Shayne pushed his chair back and stood up. It was hot in the room, stifling. He loosened his pajama collar and went to the window, drawing in great drafts of fresh air, and tried to get a grip on himself.

When he turned about, she was also standing, trembling, her face white. “You are repulsed by me. Then-it’s so!”

“Don’t be a fool,” Shayne said roughly. “You’re just a kid. I can’t-Good God! I’m old enough to be your father.”

“I’m nineteen. And you’re only thirty-five. You said so this afternoon.” She was moving toward him, hope glowing hotly in her eyes.

There was a weakness inside of Shayne. Phyllis Brighton stopped very close to him.

She said, “Don’t you see I have to know? I have to. Nothing else matters. You promised to help me. You can. By proving to me that I’m a normal woman-desirable to a normal man.”

“You’ve been out with men before, haven’t you? Haven’t they-”

“Not with ones that are grown up, like you.” She held out her hands. “If you’d just kiss me I’d know,” she said, as if it hurt her to ask him.

“If I kiss you,” Shayne told her somberly, “it won’t end there.” He had hold of her hands and he didn’t realize that he was crushing them in his hard grasp.

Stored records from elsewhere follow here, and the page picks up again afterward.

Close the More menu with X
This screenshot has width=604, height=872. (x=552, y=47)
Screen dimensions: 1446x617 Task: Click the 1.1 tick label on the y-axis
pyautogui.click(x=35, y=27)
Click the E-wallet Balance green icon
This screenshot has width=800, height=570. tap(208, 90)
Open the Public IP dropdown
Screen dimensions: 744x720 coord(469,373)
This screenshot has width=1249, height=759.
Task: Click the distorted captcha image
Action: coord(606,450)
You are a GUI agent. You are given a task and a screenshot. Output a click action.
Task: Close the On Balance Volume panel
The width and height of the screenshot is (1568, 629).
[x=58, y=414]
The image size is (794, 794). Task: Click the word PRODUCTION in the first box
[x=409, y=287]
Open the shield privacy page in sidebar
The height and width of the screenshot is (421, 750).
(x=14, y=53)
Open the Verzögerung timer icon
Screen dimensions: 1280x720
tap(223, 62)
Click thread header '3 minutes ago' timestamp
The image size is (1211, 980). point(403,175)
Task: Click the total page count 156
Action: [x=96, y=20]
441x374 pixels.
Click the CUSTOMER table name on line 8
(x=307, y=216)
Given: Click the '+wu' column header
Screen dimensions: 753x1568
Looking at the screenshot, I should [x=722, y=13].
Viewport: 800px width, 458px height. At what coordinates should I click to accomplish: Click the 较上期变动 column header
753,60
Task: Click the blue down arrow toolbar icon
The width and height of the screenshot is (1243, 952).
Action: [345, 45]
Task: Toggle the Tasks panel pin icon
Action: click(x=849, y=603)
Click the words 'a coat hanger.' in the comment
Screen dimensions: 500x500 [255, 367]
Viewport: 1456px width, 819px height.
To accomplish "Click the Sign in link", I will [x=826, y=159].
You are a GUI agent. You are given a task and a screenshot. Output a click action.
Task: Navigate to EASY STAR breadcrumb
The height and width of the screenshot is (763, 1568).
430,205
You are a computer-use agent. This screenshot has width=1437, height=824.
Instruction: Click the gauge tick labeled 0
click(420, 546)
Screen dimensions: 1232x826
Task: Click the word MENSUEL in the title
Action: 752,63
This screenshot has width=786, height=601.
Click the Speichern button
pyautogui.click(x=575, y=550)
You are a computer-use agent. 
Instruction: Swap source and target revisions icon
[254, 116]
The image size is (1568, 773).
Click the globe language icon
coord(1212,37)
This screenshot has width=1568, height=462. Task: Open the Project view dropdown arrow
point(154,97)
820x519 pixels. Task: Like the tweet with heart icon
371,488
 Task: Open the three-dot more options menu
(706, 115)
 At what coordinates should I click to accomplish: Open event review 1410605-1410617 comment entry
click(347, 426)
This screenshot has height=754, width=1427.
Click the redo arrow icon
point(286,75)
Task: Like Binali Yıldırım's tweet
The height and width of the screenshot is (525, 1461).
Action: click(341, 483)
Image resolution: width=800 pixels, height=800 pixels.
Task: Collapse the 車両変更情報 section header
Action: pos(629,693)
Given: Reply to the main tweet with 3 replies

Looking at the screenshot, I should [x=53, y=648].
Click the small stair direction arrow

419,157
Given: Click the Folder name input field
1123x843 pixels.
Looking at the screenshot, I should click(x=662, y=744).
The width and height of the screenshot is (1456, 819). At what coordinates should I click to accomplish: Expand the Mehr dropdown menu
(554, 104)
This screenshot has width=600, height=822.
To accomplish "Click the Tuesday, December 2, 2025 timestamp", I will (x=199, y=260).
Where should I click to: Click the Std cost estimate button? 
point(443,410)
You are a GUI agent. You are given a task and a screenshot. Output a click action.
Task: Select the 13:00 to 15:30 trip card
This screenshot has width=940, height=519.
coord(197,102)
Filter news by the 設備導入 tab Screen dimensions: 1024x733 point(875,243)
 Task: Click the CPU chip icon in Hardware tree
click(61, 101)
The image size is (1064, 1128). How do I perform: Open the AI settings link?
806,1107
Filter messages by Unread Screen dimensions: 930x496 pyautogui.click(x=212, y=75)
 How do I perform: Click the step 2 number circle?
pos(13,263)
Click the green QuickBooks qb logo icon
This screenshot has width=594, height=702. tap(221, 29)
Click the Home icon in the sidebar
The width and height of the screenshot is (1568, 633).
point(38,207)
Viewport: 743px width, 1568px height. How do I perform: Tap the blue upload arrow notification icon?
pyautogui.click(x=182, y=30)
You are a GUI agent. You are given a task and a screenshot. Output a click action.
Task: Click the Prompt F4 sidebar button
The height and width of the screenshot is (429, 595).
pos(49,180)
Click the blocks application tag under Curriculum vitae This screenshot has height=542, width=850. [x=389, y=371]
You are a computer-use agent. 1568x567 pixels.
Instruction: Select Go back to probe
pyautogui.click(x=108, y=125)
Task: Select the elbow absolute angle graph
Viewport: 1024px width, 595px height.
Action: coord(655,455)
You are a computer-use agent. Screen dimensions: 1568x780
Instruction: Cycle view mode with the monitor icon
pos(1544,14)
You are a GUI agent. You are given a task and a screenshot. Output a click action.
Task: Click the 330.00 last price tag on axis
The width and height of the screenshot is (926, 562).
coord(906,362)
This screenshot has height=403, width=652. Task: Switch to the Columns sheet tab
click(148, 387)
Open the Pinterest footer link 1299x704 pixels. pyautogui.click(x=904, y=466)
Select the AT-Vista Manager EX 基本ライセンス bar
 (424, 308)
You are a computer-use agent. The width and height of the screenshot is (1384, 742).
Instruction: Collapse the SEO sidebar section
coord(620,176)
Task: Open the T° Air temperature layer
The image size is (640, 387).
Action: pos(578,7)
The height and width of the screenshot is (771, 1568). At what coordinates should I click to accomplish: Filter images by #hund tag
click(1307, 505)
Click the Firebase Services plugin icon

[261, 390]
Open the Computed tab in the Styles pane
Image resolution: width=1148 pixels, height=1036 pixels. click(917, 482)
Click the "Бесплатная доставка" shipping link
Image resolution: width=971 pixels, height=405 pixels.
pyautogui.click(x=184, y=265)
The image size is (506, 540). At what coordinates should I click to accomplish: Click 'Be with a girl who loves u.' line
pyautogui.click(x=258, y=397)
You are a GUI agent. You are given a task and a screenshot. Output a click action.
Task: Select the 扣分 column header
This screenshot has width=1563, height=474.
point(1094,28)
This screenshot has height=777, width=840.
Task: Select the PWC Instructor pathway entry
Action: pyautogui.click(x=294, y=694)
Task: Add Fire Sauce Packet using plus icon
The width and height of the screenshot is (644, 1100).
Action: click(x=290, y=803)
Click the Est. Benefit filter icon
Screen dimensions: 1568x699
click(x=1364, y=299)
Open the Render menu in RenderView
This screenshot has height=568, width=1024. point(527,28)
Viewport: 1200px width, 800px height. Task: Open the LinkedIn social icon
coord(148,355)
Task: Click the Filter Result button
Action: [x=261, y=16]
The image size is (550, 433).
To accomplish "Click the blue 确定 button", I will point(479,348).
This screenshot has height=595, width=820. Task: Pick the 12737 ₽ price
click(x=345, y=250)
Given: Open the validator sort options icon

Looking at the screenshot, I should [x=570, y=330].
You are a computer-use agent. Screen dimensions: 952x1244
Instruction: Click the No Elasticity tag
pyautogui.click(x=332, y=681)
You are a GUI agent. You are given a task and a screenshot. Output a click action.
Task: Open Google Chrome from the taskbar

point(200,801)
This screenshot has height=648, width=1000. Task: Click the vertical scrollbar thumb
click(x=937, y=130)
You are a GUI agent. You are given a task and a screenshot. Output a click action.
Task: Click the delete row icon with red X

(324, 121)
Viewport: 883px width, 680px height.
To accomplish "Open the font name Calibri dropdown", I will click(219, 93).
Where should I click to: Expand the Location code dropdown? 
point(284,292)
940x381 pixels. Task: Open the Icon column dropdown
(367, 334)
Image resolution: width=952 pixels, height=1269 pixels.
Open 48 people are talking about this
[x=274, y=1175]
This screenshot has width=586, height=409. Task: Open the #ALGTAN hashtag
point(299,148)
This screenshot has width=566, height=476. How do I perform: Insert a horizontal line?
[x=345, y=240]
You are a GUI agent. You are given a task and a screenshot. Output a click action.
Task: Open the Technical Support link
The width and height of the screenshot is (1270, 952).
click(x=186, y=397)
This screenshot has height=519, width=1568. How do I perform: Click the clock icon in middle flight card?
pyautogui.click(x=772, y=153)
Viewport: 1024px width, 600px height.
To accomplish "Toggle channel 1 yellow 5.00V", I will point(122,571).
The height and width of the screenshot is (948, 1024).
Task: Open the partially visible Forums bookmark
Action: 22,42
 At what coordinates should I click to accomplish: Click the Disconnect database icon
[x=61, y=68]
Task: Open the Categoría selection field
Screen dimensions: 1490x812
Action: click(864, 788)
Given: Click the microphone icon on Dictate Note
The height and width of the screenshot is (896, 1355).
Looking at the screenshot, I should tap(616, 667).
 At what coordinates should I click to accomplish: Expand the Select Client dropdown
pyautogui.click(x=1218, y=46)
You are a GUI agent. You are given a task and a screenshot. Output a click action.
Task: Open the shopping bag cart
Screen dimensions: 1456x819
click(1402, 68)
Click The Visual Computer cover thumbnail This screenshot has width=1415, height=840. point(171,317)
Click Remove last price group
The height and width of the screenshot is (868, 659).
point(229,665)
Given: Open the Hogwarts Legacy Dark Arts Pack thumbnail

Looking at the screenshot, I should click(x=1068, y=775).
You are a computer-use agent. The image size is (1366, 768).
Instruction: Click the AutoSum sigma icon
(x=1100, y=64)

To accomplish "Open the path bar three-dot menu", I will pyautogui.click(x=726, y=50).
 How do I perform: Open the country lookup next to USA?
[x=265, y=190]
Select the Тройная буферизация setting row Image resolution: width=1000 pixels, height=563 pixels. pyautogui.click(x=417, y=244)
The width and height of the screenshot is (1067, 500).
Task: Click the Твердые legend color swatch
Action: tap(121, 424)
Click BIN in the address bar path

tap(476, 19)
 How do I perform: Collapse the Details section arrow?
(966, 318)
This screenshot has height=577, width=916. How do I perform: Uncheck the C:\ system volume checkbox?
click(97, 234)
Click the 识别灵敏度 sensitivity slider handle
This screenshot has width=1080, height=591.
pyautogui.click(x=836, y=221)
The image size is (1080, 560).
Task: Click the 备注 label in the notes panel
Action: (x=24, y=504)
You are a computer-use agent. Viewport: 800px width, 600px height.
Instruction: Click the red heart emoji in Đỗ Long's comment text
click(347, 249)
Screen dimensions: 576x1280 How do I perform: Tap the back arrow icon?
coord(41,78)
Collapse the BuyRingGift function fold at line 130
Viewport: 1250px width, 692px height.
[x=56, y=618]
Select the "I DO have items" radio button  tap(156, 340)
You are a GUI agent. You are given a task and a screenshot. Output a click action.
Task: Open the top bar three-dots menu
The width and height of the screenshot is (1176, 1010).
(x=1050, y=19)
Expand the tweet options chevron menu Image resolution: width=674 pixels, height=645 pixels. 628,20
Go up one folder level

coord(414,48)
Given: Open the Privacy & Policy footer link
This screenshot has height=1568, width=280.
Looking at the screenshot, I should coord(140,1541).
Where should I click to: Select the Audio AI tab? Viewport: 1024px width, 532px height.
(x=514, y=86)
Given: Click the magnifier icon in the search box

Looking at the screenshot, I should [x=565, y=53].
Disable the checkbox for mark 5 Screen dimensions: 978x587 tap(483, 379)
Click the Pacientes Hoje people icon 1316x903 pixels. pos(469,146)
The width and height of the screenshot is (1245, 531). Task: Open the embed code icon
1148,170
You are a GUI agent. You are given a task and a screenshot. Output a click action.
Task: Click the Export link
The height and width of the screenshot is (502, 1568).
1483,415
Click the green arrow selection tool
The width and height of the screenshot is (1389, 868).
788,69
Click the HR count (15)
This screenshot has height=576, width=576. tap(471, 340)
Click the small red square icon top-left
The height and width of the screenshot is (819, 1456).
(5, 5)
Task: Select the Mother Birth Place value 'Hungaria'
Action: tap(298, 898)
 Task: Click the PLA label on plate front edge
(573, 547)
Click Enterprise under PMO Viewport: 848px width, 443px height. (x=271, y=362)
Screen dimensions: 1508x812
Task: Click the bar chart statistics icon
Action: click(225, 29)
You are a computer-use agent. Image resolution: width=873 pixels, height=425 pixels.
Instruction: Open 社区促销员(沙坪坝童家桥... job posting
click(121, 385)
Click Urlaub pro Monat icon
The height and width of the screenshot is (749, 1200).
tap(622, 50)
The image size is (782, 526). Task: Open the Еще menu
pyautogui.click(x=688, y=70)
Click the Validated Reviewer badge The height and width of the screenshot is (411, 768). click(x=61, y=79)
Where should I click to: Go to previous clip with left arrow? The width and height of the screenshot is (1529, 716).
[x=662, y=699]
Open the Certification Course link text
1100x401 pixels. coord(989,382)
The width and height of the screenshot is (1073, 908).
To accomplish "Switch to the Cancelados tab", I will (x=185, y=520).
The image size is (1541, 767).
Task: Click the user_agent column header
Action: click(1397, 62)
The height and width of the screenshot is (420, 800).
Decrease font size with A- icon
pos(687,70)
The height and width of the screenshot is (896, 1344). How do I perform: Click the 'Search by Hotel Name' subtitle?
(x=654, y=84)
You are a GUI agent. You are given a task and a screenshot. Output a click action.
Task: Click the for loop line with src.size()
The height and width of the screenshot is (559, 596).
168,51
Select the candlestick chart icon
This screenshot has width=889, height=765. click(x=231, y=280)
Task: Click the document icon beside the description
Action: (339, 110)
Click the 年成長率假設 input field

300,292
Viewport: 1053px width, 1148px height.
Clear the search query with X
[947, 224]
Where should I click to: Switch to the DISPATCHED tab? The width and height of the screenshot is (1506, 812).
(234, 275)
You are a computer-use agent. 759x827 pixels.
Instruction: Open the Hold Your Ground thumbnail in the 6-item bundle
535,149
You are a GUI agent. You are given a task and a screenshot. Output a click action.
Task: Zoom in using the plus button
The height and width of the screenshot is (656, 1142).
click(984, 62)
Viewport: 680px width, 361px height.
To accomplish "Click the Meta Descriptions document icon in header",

“I don’t want it to end there.” Her voice was quiet, and she didn’t seem young any more. Shayne forgot that he had been thinking of her as just a kid who was trusting herself with him alone in his apartment. He was drawing her closer, hurting her cruelly, but she did not flinch. Exaltation shone in her eyes. She lifted her head, offering him her lips.

He said, “God have pity on us both if I kiss you, Phyllis.”

Her only response was to press close to him. The resilient warmth of her body against him was too much for Shayne to resist. There was a blaze flaming inside him now. He kissed her lips, and she gave herself to him, eagerly, utterly.

He put her away from him after a time, and his gaze was hungry, brooding. “I warned you. You can’t turn things like this on and off, you know-like an electric switch.”

“I don’t want to.” There wasn’t a trace of coquetry in her smile. It was a smile of sincere and honest gladness. “Where’s the bedroom?” She glanced about the room.

“That door.” Shayne’s forefinger stabbed at a closed door. “The bathroom is the door on the right.”

She patted his hand and went to the bedroom. Shayne stood there, and his gaze followed her until the door shut her from his sight. His mind was racing, trying to puzzle something through in spite of the clamor in his blood. Nothing quite like this had ever happened to him before. He poured himself a drink, held it up, and let light spill through the amber fluid. Then his eyes became abruptly intent, and he set the glass down without tasting it, went to the bedroom, and knocked.

Phyllis’s muffled voice called, “Come.”

Shayne saw that she was already in bed, the coverlet pulled up to her chin.

There was a loud thumping on Shayne’s outside door as he started to say something to Phyllis.

He whirled tautly. A heavy voice called, “Open up, Shayne.”

He turned to look at Phyllis. “No. They didn’t follow you. Like hell they didn’t. Stay in bed and don’t move. Don’t make a sound. I’ll try to stall them.”

He whirled and went out, switching off the light and closing the door quietly. “All right,” he growled as the thumping continued, “give a man time to get out of his bathroom.”

Stepping softly to the table he pocketed the. 25 automatic, set Phyllis’s wineglass upside down in the cabinet, and emptied his. Then he strode to the bathroom, flushed the toilet, sauntered to the door, and opened it. He didn’t bother to act surprised when he saw the heads of the Miami and the Miami Beach detective bureaus standing in the corridor outside. Instead, he scowled and said, “This is a hell of a time to come visiting,” stepped aside, and let them enter.